Johannes Golla: Es ist schön, dass wir erneut in Deutschland spielen dürfen. Wir müssen aber voll auf der Höhe sein, denn wir treffen auf starke Mannschaften. Wenn wir nicht unsere beste Leistung bringen, dann wird es schwer gegen Österreich und Kroatien. Es wäre natürlich toll, nach Tokio nun in Paris die zweiten Olympischen Spiele zu erleben – vor allem zum ersten Mal mit Zuschauern. Aber bis dahin passiert noch so viel, dass ich mich damit noch gar nicht beschäftigen kann.

Wie viel Kontakt hat man eigentlich während einer Europameisterschaft mit den Vereinskameraden in den anderen Nationalteams?
Johannes Golla: Wenn man sich während des Turniers trifft, dann spricht man miteinander. Man schreibt sich auch. Aber der Kontakt ist sehr unterschiedlich, von Spieler zu Spieler verschieden. 

Und wie war es Anfang Februar, als ihr binnen weniger Tage wieder als Einheit antreten musstet?
Johannes Golla: In diesem Jahr war es besonders extrem, da wir gleich ein Auswärtsspiel hatten, in dem es um ein Saisonziel ging: Wir wollten nach Köln. Die zwei gemeinsamen Trainingseinheiten nutzten wir sehr gut zur Vorbereitung und zu Gesprächen, was das Spiel in Hamburg ja auch zeigte. Auch wenn einige Spieler zunächst über einen zweiten Platz bei der EM enttäuscht waren, konnten sie auf ihre Medaille stolz sein und mit gutem Selbstvertrauen in die Rückrunde gehen.

Welche Perspektiven siehst du für den Rest der Saison?
Johannes Golla: In Köln sind wir dabei, und in der EHF European League wollen wir nach Hamburg – dann haben wir beide Final-Four-Turniere erreicht, was wir als Saisonziel angegeben haben. Wir wollten um alle Titel mitspielen. Mit der Meisterschaft wird es wohl schwer. Aber wir werden alles dafür tun, um noch einen Platz in der EHF Champions League zu erhalten. Mein Traum ist es, noch einmal mit der SG gegen die Besten der Welt zu spielen – am liebsten schon in der kommenden Saison.
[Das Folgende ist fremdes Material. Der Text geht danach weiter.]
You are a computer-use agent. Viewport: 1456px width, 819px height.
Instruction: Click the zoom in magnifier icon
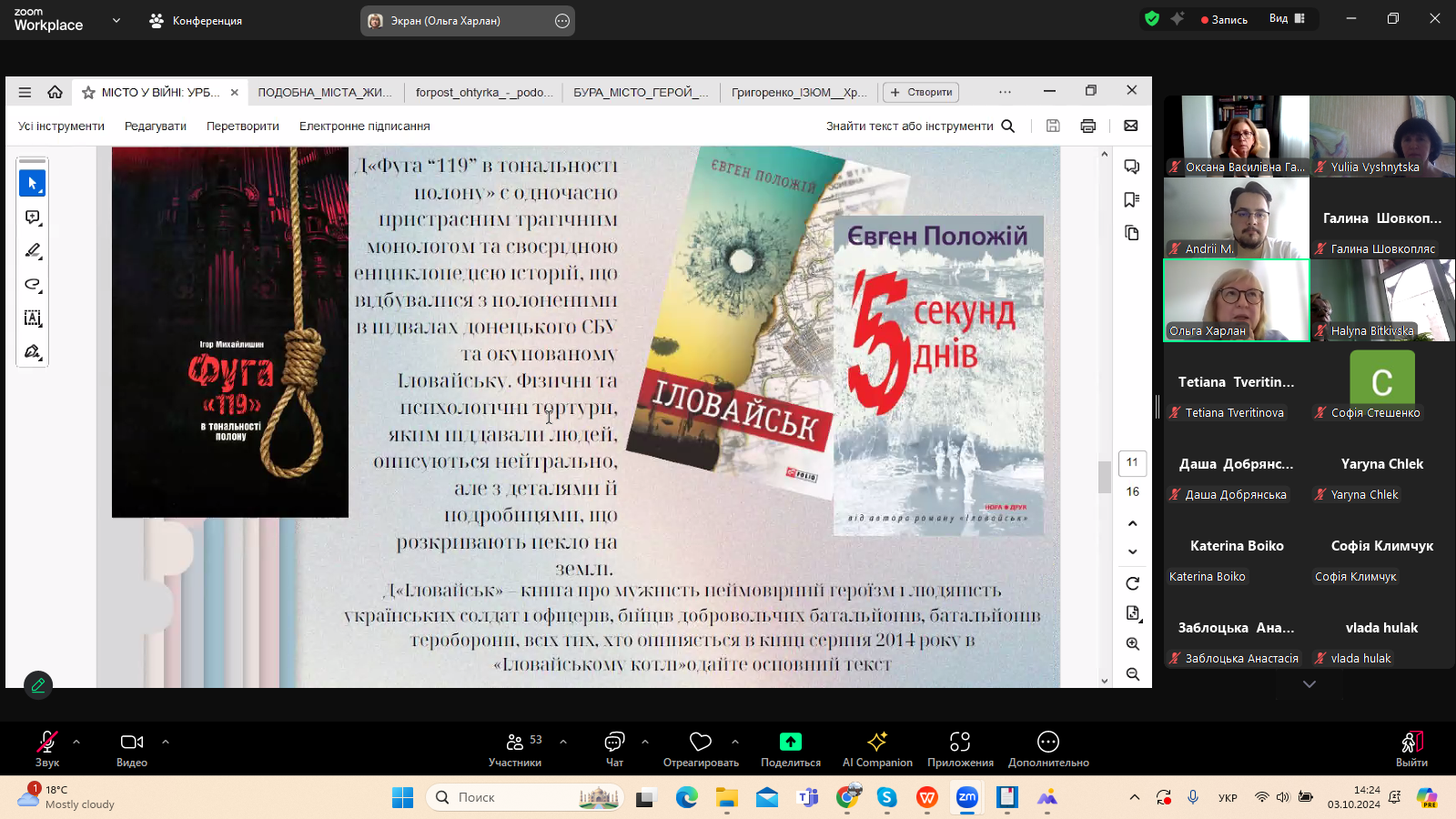1132,644
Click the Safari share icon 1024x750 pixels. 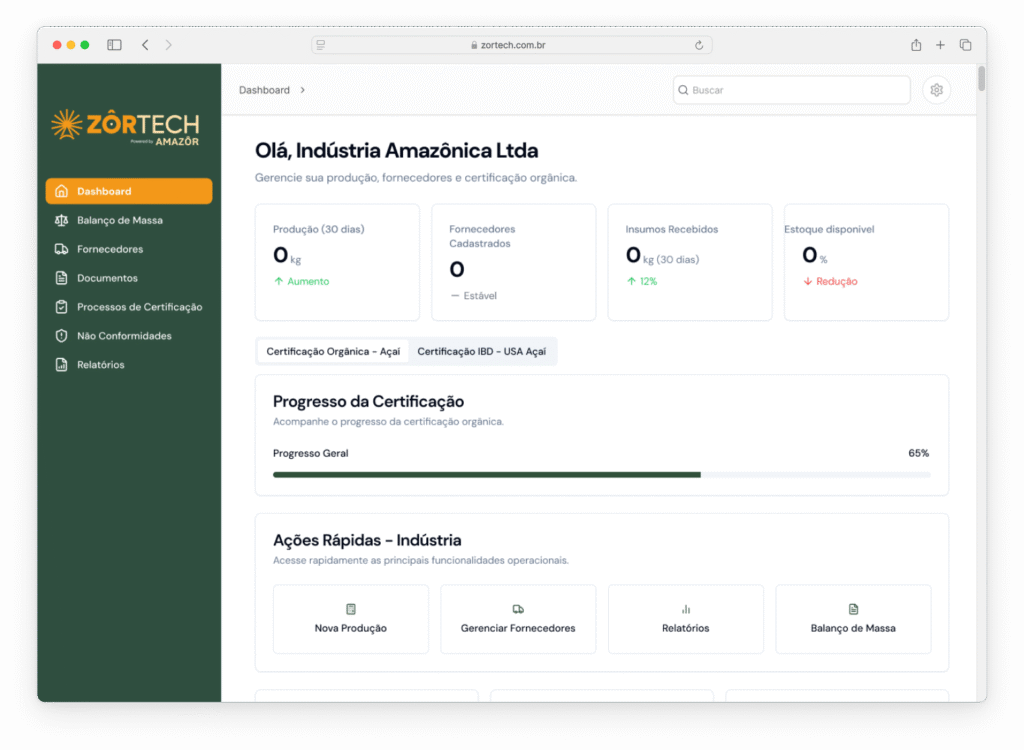point(915,45)
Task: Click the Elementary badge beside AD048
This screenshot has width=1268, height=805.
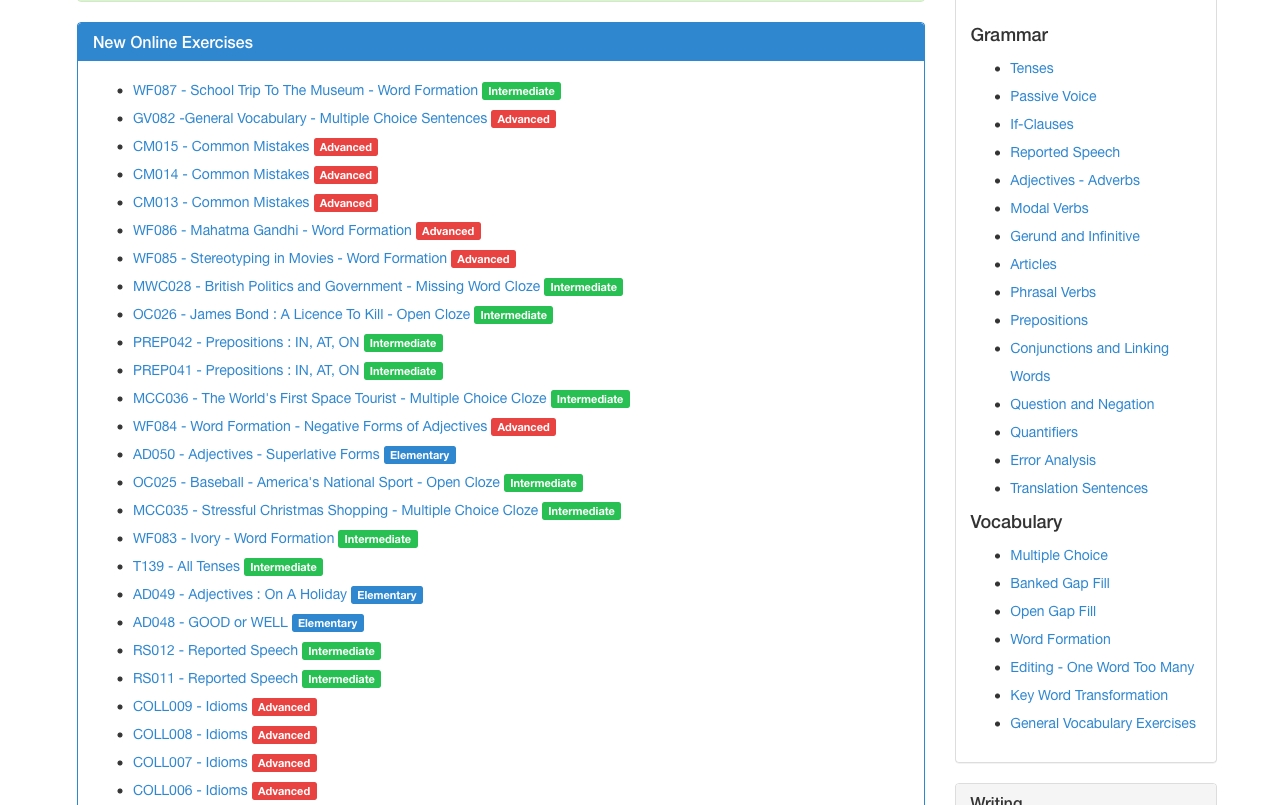Action: click(327, 623)
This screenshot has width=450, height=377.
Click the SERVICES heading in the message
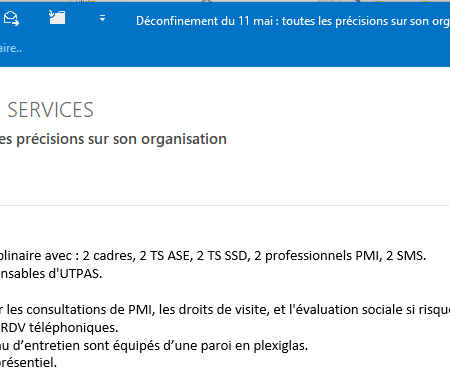(x=50, y=110)

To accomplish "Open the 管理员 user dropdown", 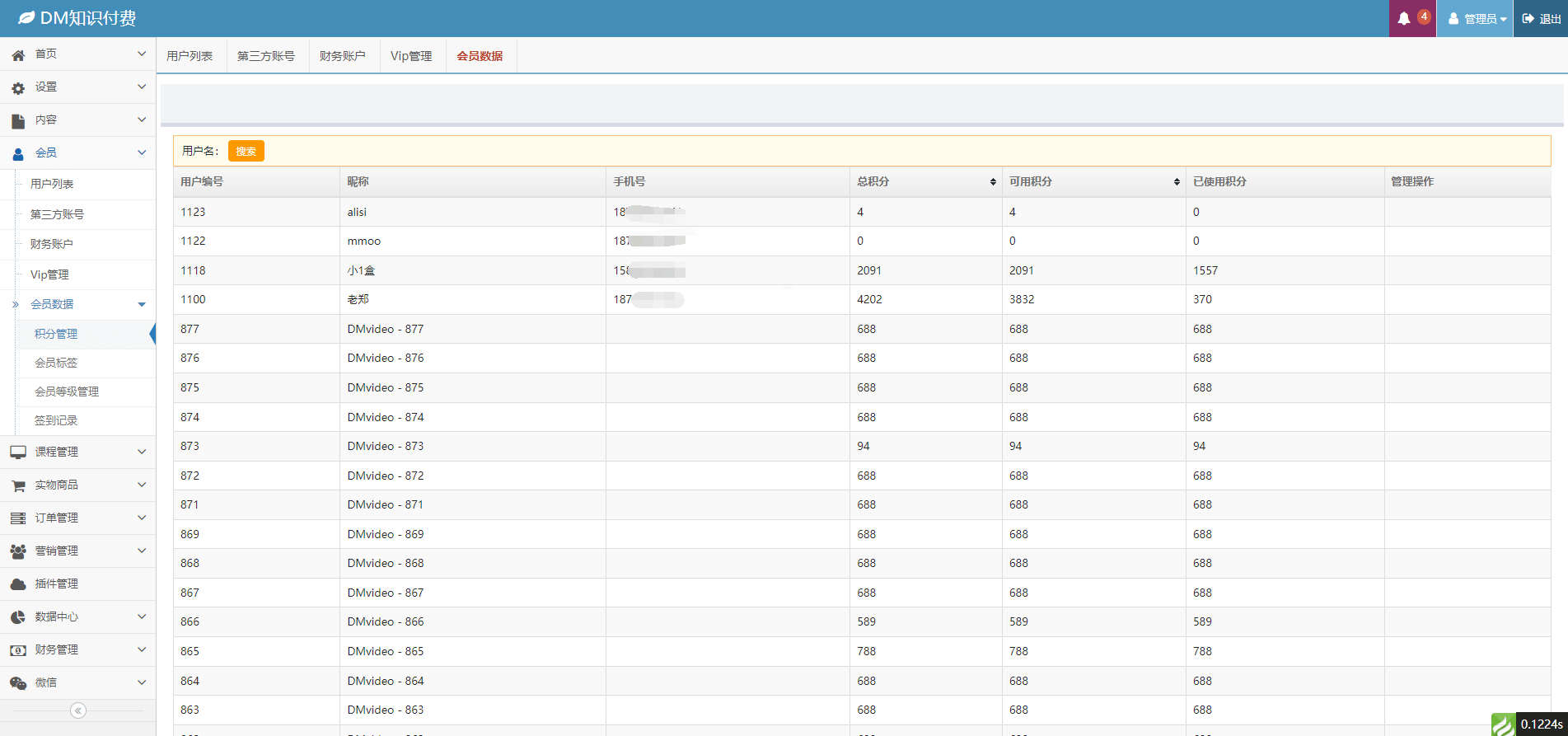I will (1477, 18).
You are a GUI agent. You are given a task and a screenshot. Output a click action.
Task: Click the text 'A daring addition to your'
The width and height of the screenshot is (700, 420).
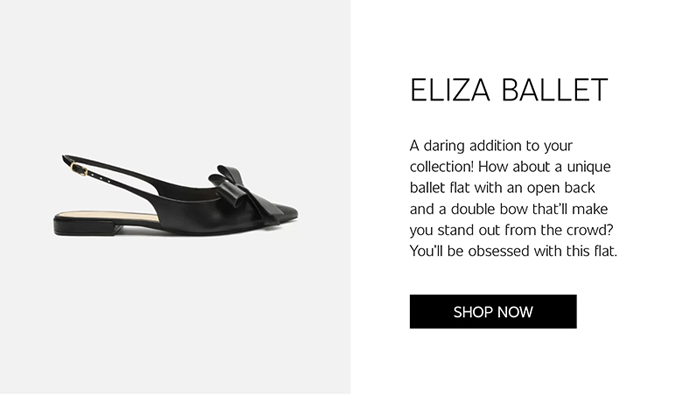click(x=491, y=146)
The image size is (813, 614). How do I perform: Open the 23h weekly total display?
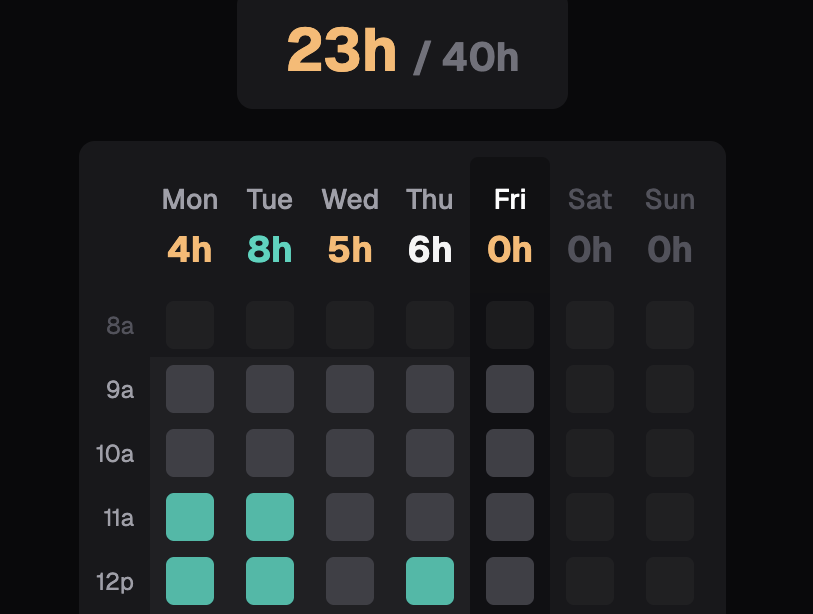tap(341, 50)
Der Spielplan ist ja dieses Mal etwas günstiger. Im letzten Jahr musstet ihr nur zwei Tage nach dem REWE Final 4 ein entscheidendes Spiel in der EHF European League bestreiten. Schüttelst du angesichts dieser Konstellation manchmal immer noch mit dem Kopf?
Johannes Golla: Ich schüttele immer noch den Kopf über unsere Leistung. Ein Viertelfinale gegen BM Granollers hätte einfach nicht so enden dürfen, da sollten wir uns nicht hinter dem Spielplan verstecken. Auch dieses Mal gibt es übrigens eine komische Ansetzung. Wir spielen Anfang April in der LIQUI MOLY HBL bei der MT Melsungen und wenige Tage später nochmals im Halbfinale von Köln.

Im Sommer kam mit Nicolej Krickau ein neuer Trainer und mit Ljubomir Vranjes ein Sportlicher Leiter. Wie haben sich dadurch deine Aufgaben als SG Kapitän verändert?
Johannes Golla: Im Prinzip nicht. Es hat etwas Zeit gebraucht, alle Neuen etwas besser kennenzulernen. Nicolej Krickau ist ein guter Typ, und wir setzen seine Ideen immer besser um.

Immer mal wieder trainiert ihr zusammen mit dem Kooperationspartner SonderjyskE. Wie ist es, wenn eine Übungseinheit plötzlich mit vielen neuen Gesichtern bereichert wird?
Johannes Golla: Natürlich ist es etwas anders, wenn wesentlich mehr Spieler dabei sind und sich zunächst auch zwei Mannschaften getrennt aufwärmen. Es hat vor allem mehr Wettkampf-Charakter, wenn beide Mannschaften gegeneinander spielen, als wenn wir nur intern unsere Spielzüge einstudieren.